Urlify () is a compact function that functions as shown in its name. If a string similar to a URL is encountered in the smart ASCII file, it will be converted to a true hot link to the same URL in the HTML output. Let's look at the role of Re.sub (). First, from the most important point of view, the purpose of the function is "to find a string that matches the value in the first pattern, and then replace the matching result with the third variable as the string to manipulate." Very well, from these points of view, it is no different from string.replace ().

The first pattern has several elements. First, note the parentheses: The top level consists of two pairs of parentheses: (\s) a complex string before. Parentheses match the "subexpression" of a possible component substitution pattern. The second subexpression (\s) only means "find a string that matches any space character, so let's go back and see what matches." So let's look at the first subexpression.

The Python rule expression has some of its own tricks. One of the tricks is the "operator" at the beginning of the subexpression. This means "find a matching string for a child pattern, but does not include a matching result in a reverse reference." So, let's check this subexpression:

((?: http|ftp|gopher|file)://(?: [^ \n\r<\)]+)).

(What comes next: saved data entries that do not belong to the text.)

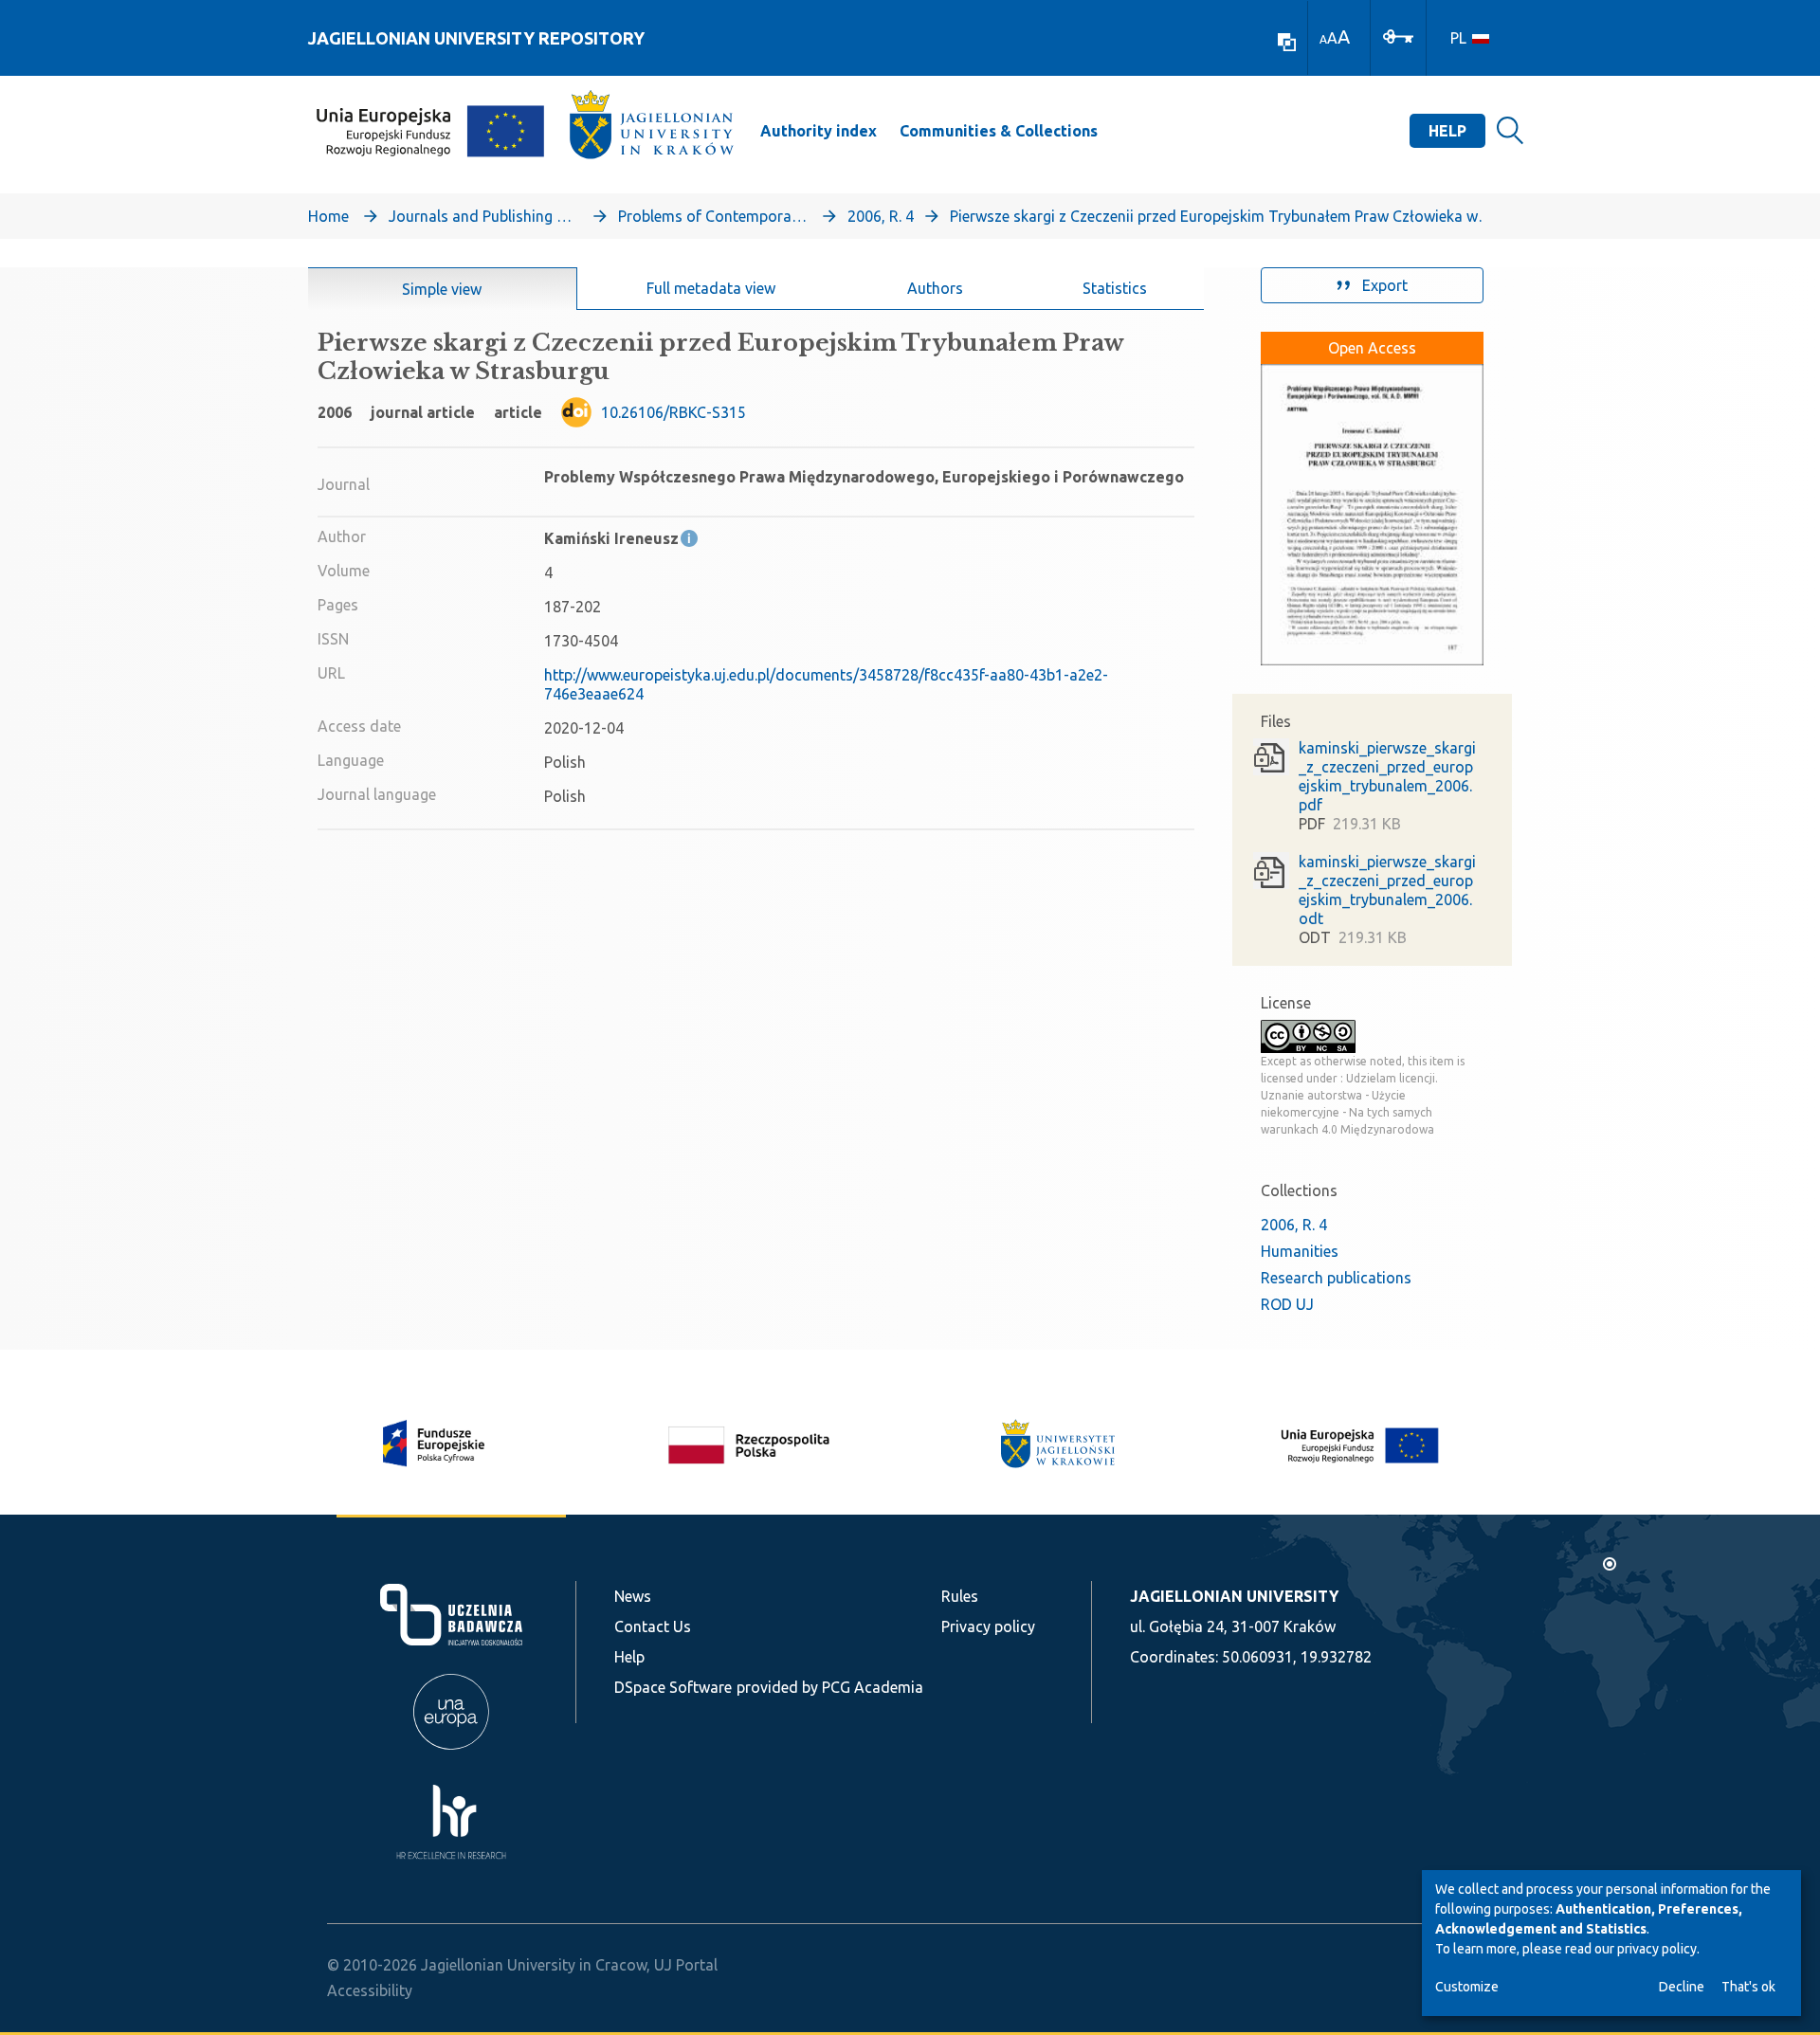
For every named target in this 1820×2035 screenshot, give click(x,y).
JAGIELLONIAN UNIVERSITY (1234, 1596)
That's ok (1748, 1986)
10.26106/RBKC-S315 (673, 412)
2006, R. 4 (880, 216)
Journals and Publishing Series (483, 216)
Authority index (818, 130)
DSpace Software (673, 1687)
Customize (1467, 1986)
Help (1447, 130)
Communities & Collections (999, 130)
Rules (959, 1596)
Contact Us (652, 1626)
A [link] (1323, 39)
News (632, 1596)
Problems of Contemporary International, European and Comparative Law (713, 216)
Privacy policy (988, 1626)
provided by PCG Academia (830, 1687)
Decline (1681, 1986)
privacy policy (1657, 1948)
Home (328, 216)
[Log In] (1398, 35)
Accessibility (369, 1990)
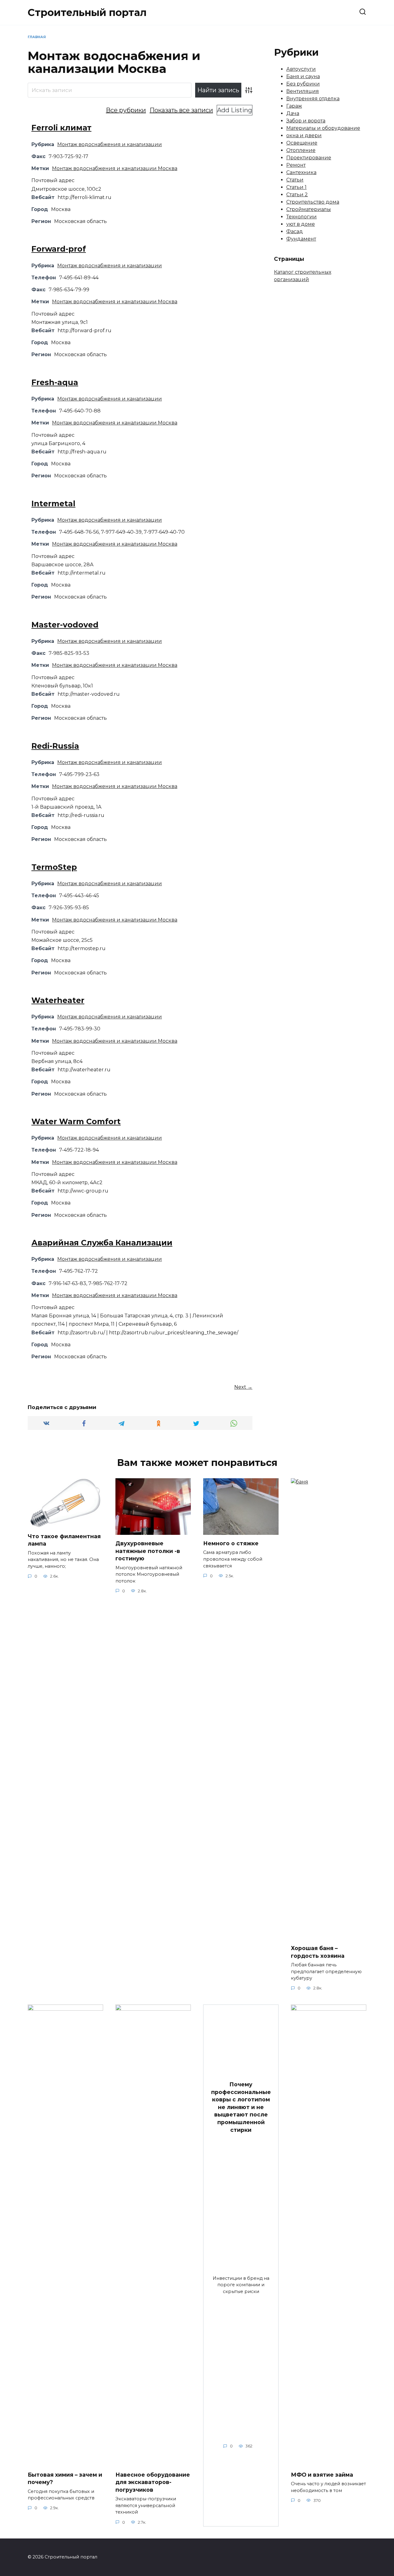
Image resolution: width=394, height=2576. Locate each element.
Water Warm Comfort (76, 1121)
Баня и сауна (303, 76)
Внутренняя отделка (313, 99)
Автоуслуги (301, 69)
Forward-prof (58, 248)
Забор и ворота (305, 121)
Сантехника (301, 172)
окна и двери (304, 135)
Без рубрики (303, 84)
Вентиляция (302, 91)
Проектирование (308, 158)
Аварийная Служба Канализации (101, 1242)
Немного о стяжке (231, 1543)
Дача (292, 113)
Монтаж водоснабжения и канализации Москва (114, 168)
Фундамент (301, 239)
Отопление (301, 150)
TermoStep (54, 867)
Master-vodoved (64, 624)
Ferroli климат (61, 127)
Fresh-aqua (54, 382)
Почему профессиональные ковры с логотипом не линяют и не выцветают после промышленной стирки (241, 2107)
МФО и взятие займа (322, 2474)
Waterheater (57, 1000)
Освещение (301, 143)
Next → (243, 1387)
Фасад (294, 231)
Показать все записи (181, 110)
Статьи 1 (296, 187)
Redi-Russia (55, 746)
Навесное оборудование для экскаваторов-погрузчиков (152, 2482)
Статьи (295, 180)
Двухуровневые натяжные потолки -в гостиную (147, 1551)
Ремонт (296, 165)
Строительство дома (312, 202)
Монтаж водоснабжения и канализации (109, 144)
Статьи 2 (297, 194)
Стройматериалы (308, 209)
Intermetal (53, 503)
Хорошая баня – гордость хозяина (317, 1952)
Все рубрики (126, 110)
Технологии (301, 217)
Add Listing (234, 110)
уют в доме (300, 224)
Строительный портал (87, 12)
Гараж (294, 106)
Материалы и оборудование (323, 128)
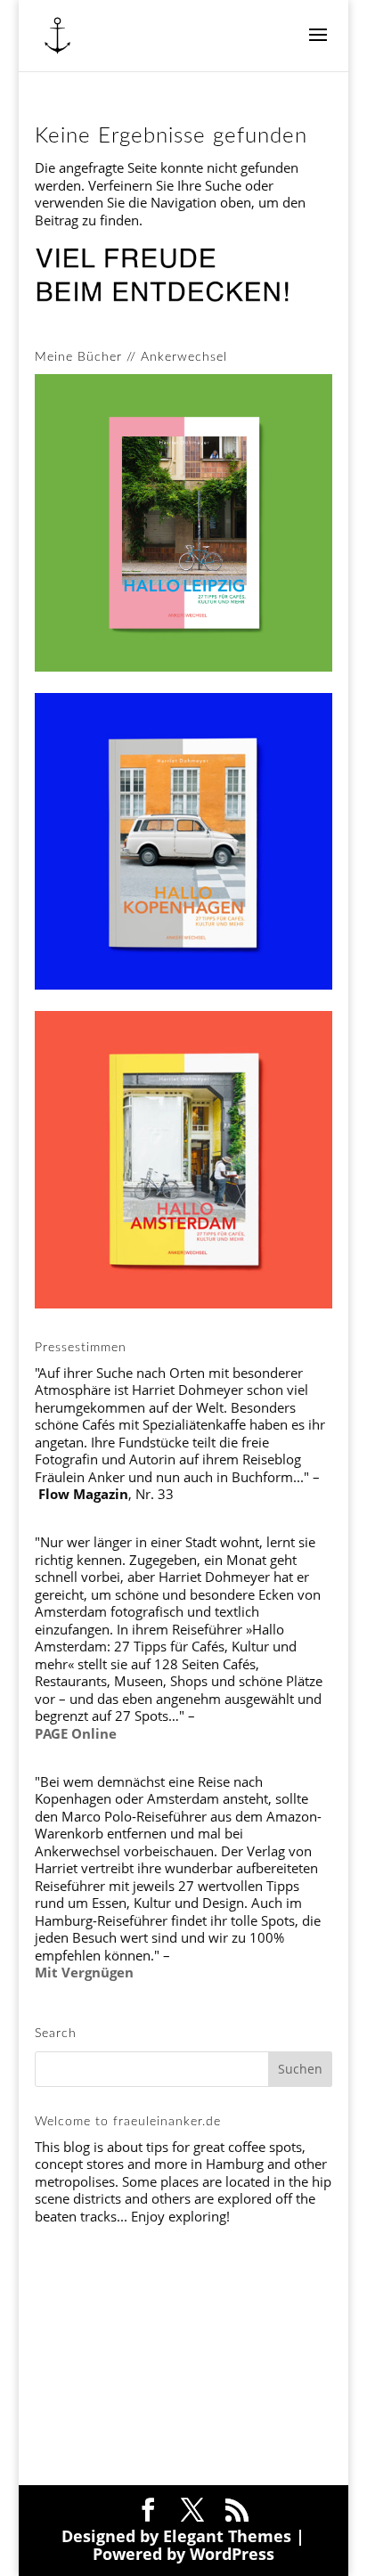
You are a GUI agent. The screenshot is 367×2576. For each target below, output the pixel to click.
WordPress (232, 2553)
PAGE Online (76, 1733)
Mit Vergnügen (84, 1972)
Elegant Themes (227, 2536)
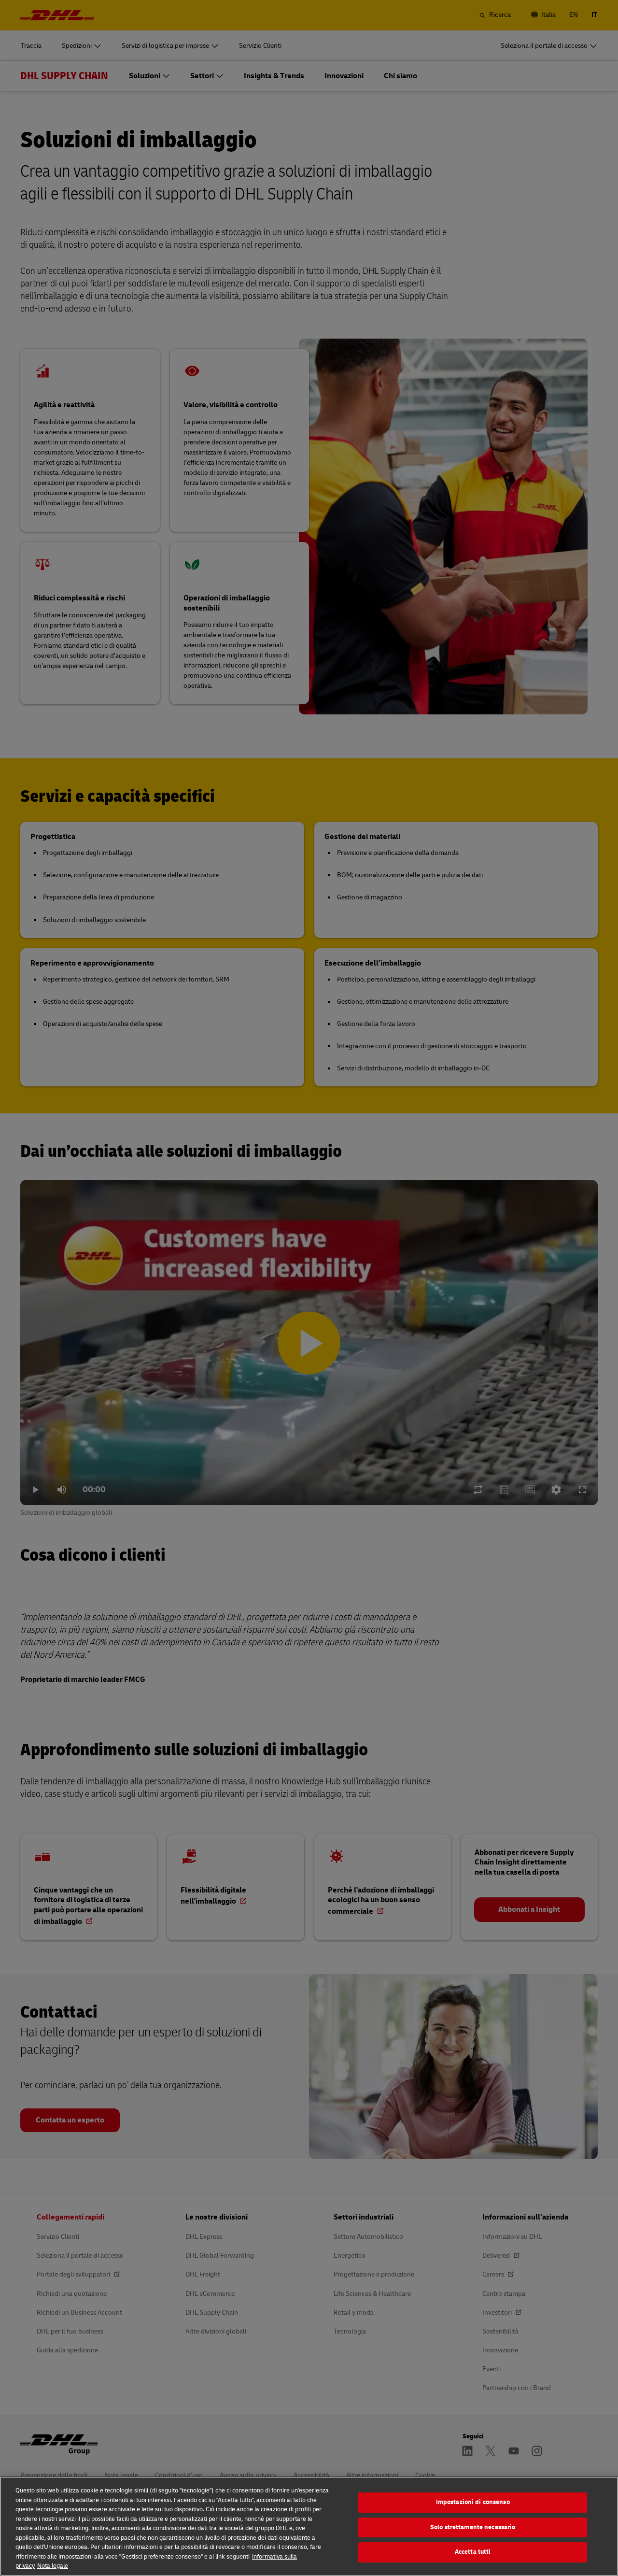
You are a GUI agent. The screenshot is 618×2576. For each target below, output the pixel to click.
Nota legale (52, 2566)
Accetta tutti (473, 2552)
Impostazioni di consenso (473, 2502)
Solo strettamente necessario (473, 2527)
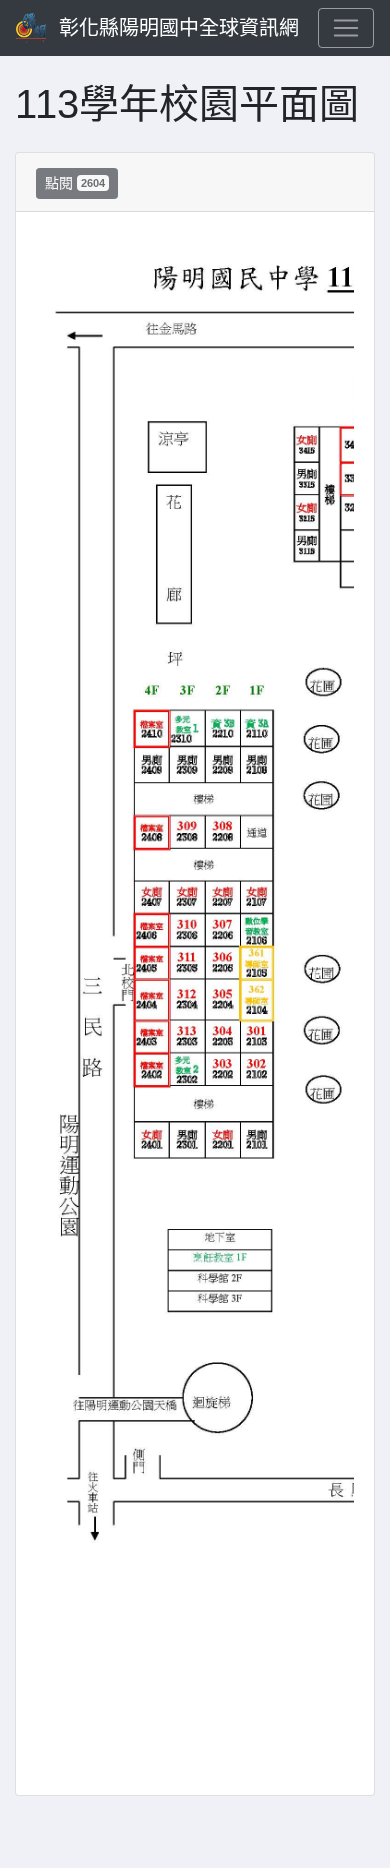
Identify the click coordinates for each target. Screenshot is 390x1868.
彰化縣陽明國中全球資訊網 (179, 28)
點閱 (75, 183)
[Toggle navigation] (346, 28)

First, notice that the subexpression itself consists of two subexpression, the character of which does not belong to either party. However, each subexpression starts with a?: to indicate that the two matches, but not to satisfy the referential purpose. The first "unreferenced" subexpression represents only "find strings similar to HTTP or FTP or other values." Next, we see the string://, which represents a string that looks exactly like it (simple?). ）。 Finally, we see the second subexpression, which has a plus sign in addition to the "no reference" operator, which consists of square brackets.

In a regular expression, brackets represent only "find matching characters for any character in square brackets." However, if the first character is an insertion mark (^), the meaning is the opposite, and it means "find any character that does not match the following character." Therefore, we are looking for characters that are not spaces, CR, LF, "<" or ")" (also note that you can avoid characters that have special meaning for regular expressions by adding "\" before the character). The plus sign at the end indicates "find one or more matches for the last string" (the asterisk indicates "0 or more" and the question mark means "0 or one").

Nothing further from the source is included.